4pp, 8 x 10 in. (creasing, toning, small losses and adhesive repair at folds). An incomplete letter by unknown author.

Writing to his brother, the unknown author relays the adventures he experienced while traveling with his friend "Doctr Chapelle," identified as "a friend for whom I felt a particular gratitude and who I have reason to suppose saved my life...." The author conveys an extraordinary series of events tied to military interventions organized by groups vying for control of Spanish East Florida and Amelia Island (present-day Florida). The author describes incidents associated with both American and Spanish forces, as well as the filibustering mercenaries of General Gregor MacGregor (1786-1845) and the privateering of Frenchman Louis-Michel Aury (1788-1821). He writes, in small part: "...I proceeded to Old Providence where my friend [Dr. Chapelle] expected to receive a commission from Aury to cruise against the Spanish. After putting the vessel in complete readiness, Aury, wishing to add one to his fleet, took possession of her without giving me any satisfaction whatever. That occurrence detained us there two months...soon after McGregor [sic] went into Port Obello, there being an opportunity we proceeded to that place expecting to find American vessels by which means we could come home. But finding none we remained a a few days when we had the mortification to see the place retaken by the spaniards to the everlasting disgrace of McGregor's army....It would have been as easy to have driven the spaniards out of the town as it was to capitulate, and I believe ere this, those who are surviving (if any) are sensible of it. McGregor's troops held every fortification after the cessation of arms as well as two vessels of 20 guns each which n a few minutes might have been hauled up before the town and in 30 minutes knocked it to atoms. It was not a little astonishing to those on board the vessels wo were making preparations to batter down the town, to see McGregor's flag hauled down and the Spanish hoisted. It was then the duty of those afloat to cut and run...."
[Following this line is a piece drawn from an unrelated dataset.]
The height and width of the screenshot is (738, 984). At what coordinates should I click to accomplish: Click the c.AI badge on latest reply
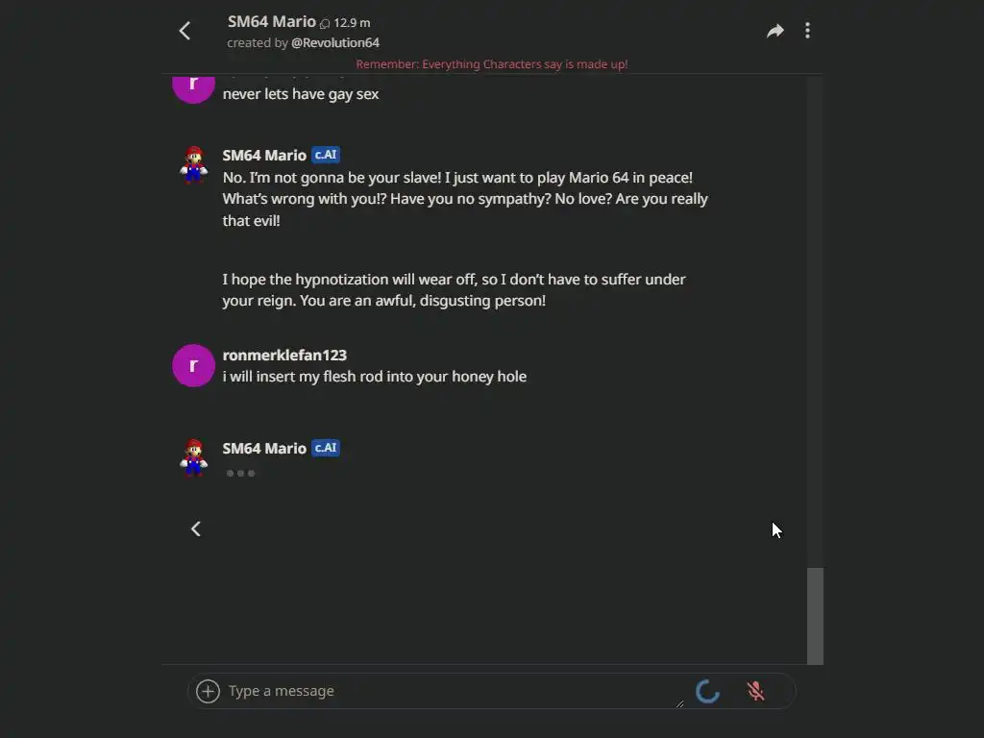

Though we cannot definitely identify "Dr. Chapelle," an article from the Florida Historical Quarterly, "Viente Pazos and the Amelia Island Affair, 1817" (Bowman, Vol. 53, No.3, anaury 1975) notes that at one point Aury determined to organize a provisional government at Fernandina, and among those receiving votes to serve as a representative were "one Chapelle, an American from Connecticut."


Property from the James Milgram, M.D., Collection of Ephemeral Americana and Historical Documents

This lot is located in Cincinnati.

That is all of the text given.